Booth Id:
CBIO046T
Category:
Computational Biology and Bioinformatics
Year:
2019
Finalist Names:
Chen, Liam (School: Olentangy Liberty High School)
Dashora, Nitish (School: Olentangy Liberty High School)
Abstract:
Lesions, or abnormalities in tissue, are common and can be very severe. Before they become lethal, it is imperative that they are properly scanned and detected, so that proper measures can be taken in a timely manner [16]. Current research provides a way to coarsely segment lesions autonomously in 16-bit CT scans [25], but our research utilized different imaging formats. The purpose of this project was to determine if deep learning algorithms can be applied on NIH data [2,5] and what imaging format works best to efficiently segment lesions autonomously. This was done by experimenting with 2D and 3D representations of 8-bit CT scans. It was implemented through the use of a Mask Region-based Convolutional Neural Network [10,11] in tandem with Tensorflow Object Detection API [3,6]. We concluded that segmentation in 8-bit is much more efficient with 3D images, but is not efficient enough for professional use. Thus, 8-bit images and 2D imaging should be avoided when autonomously detecting lesions. Since the use of 16-bit data would not introduce any new variables and yields higher accuracies [25], CT segmentation would be optimized through use of 3D, 16-bit data. Implementing this conclusion, we used seven multi-propagated 16-bit cross-sections and a Convolutional Generative Adversarial Network to produce accurate volumetric data. These were then fed into a 3D U-Net architecture to continue our optimization. The volumetric results were much better than the original 3D and 2D approaches which further improves the technique of lesion segmentation.

__Data listing__.
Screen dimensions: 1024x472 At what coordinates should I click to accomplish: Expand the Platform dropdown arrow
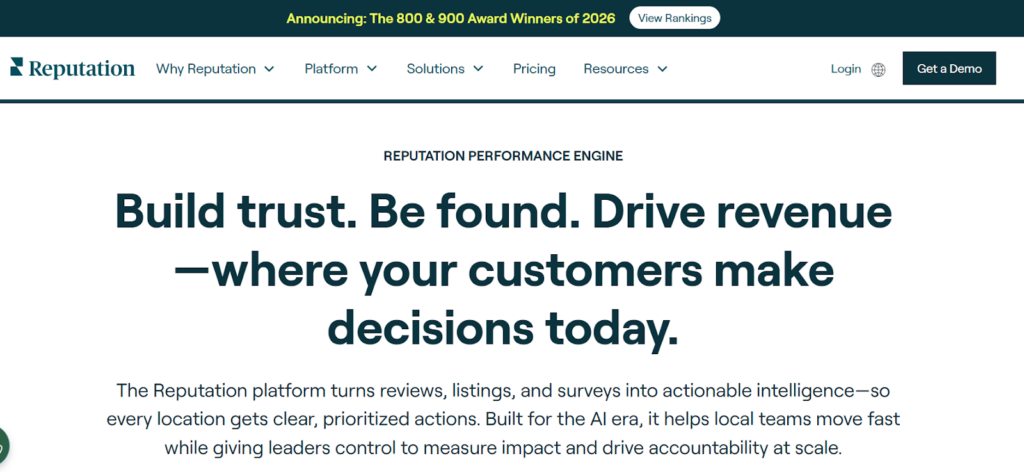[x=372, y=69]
---
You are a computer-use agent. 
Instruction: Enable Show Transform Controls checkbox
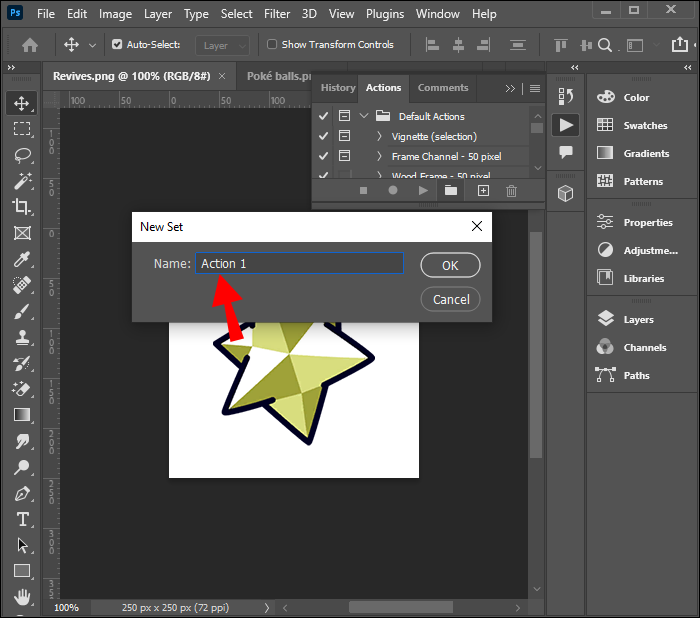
---
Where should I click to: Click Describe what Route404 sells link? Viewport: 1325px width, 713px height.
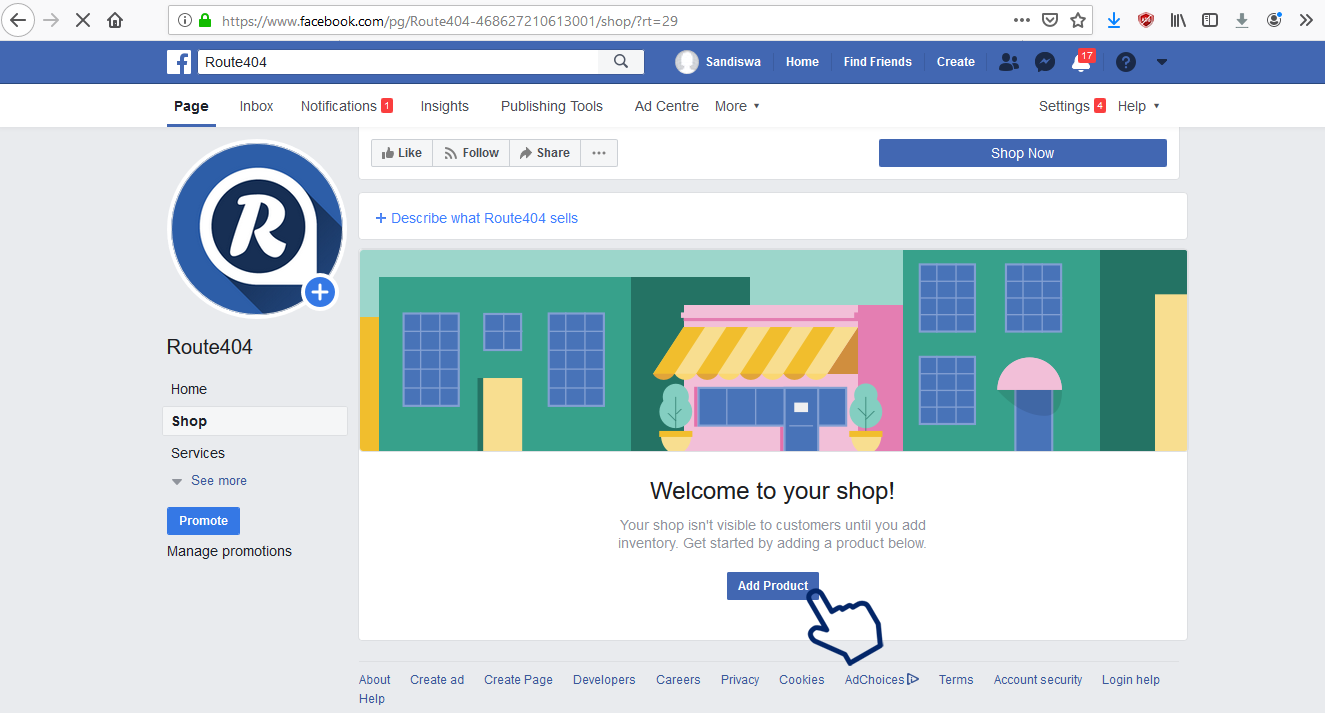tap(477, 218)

__Task item__.
In the lesion segmentation abstract, what architecture were the volumetric data from the Convolutional Generative Adversarial Network fed into?

__Result of this exercise__.
A 3D U-Net architecture.